**Requirement:** Without altering a word, return the records below, but exclude the pictures.

———

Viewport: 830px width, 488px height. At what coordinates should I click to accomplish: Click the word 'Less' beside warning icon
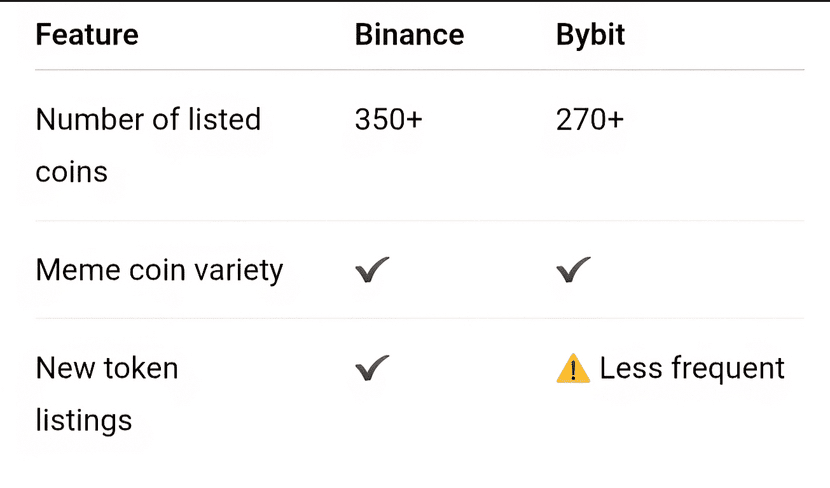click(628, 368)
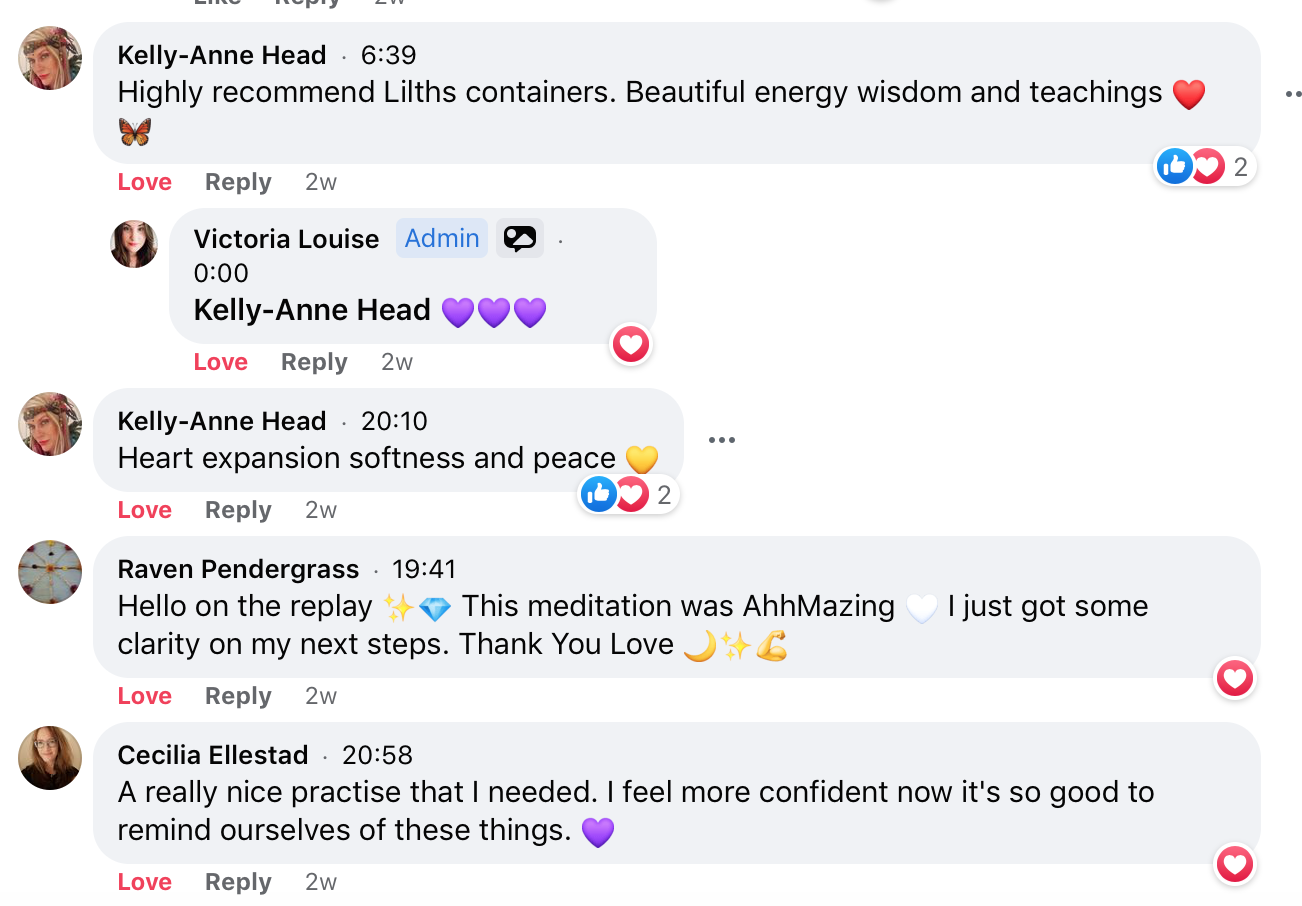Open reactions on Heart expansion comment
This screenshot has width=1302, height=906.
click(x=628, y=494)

———

**Answer to the problem:**
Viewport: 830px width, 488px height. At what coordinates should I click to accomplish: Click the word 'Less' beside warning icon
click(628, 368)
Open reactions on Heart expansion comment
This screenshot has width=1302, height=906.
click(x=628, y=494)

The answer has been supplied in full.